Launched at the vendor's annual Partner Principle meeting, the strategy offers partners dealing at the high end of town a proposition: you sell more add-ons, upgrades and attachments, and we won't take your customers.
Specifically, the announcement clarifies the company's rules of engagement around when and where HP reserves the right to service a customer account directly.
Explaining the scenario, HP's Solutions Partner Organisation director, Martin Dare, said HP currently directly serviced around 85 customers in the 1000-seat plus market in Australia. "Then there are another 450 customers, half of which our channel partners service and half of which represent competitive opportunities for us both," he said.
"If our partners cross-sell, up-sell or attach product whenever they can in their customer accounts, we will not take them direct."
HP would work with partners to pitch a joint-value proposition to the 200-odd accounts not yet assigned to the vendor or the channel, Dare said.

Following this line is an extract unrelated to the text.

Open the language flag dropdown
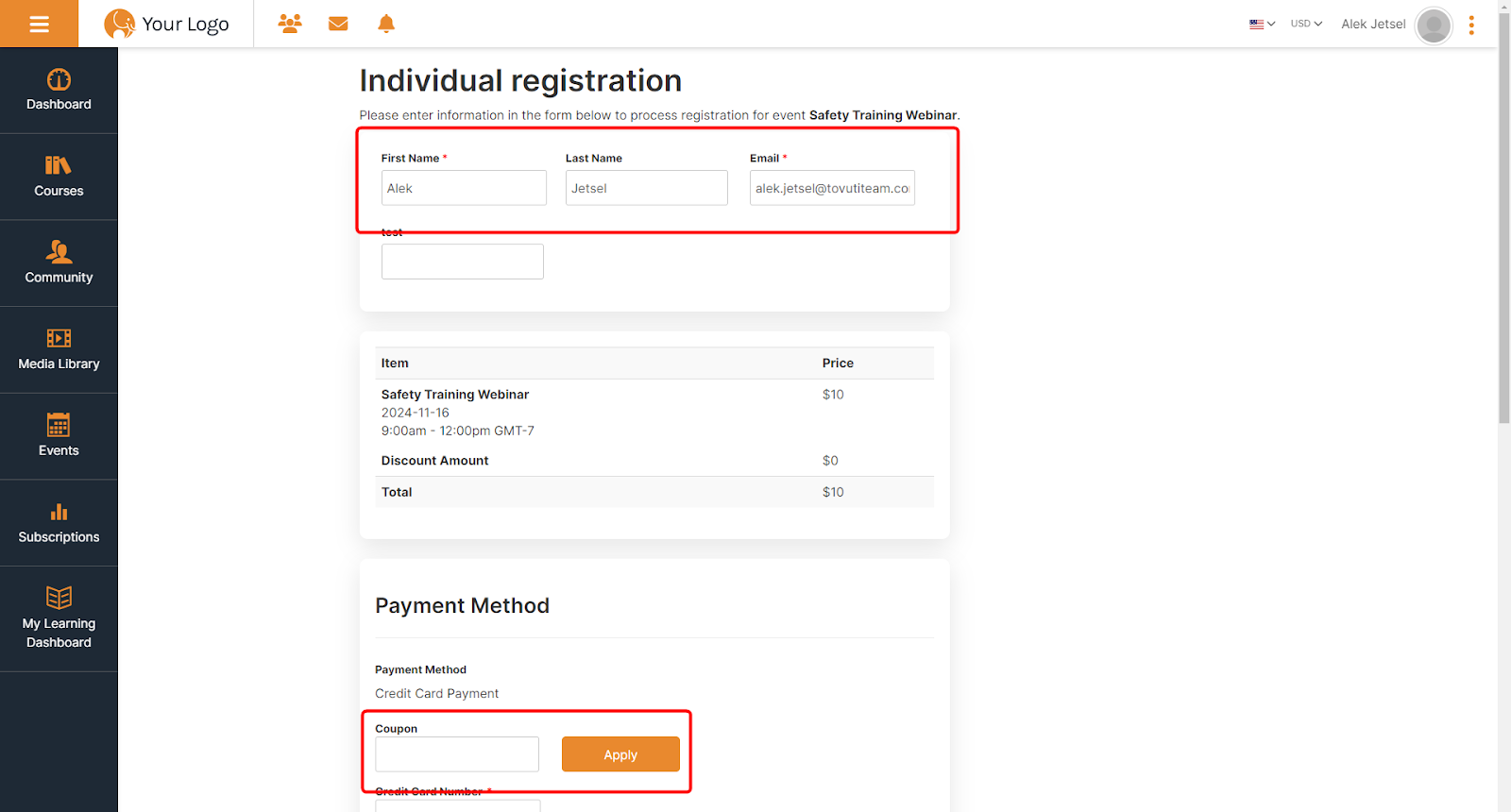 point(1262,24)
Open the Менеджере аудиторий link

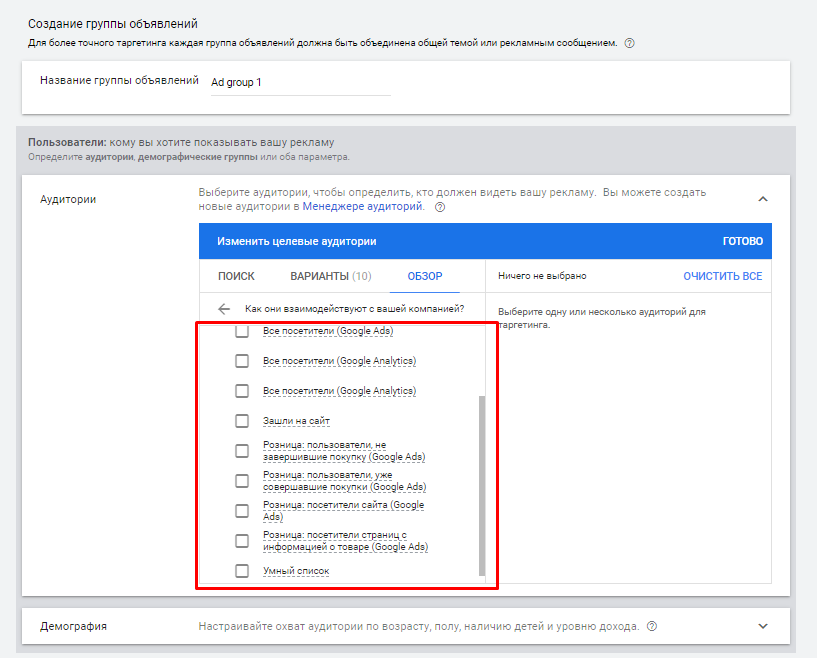[362, 207]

According to Dare, there was no specific minimum amount of product partners had to up-sell, cross-sell or attach to a sale in order to retain a customer.
Instead, HP would work with the partner to determine what was possible in a given customer account. "If a customer is happy with a competitive product we won't force this down their throat," he said. "We also won't risk destabilising the partner's relationship with a customer either."
Partner demands for a higher degree of certainty in business planning prompted the change in HP's go-to-market model, Dare said.
"Our previous rules of engagement weren't specific over what triggers would cause HP to go direct," he said. "These changes provide partners with the detail they need."
The pull-back of HP's direct sales was sustainable through the reciprocal increase in channel sales, Dare said. "We believe the increase in channel sales will more than compensate us," he said. "But we won't ever go completely indirect as customers will always want choice."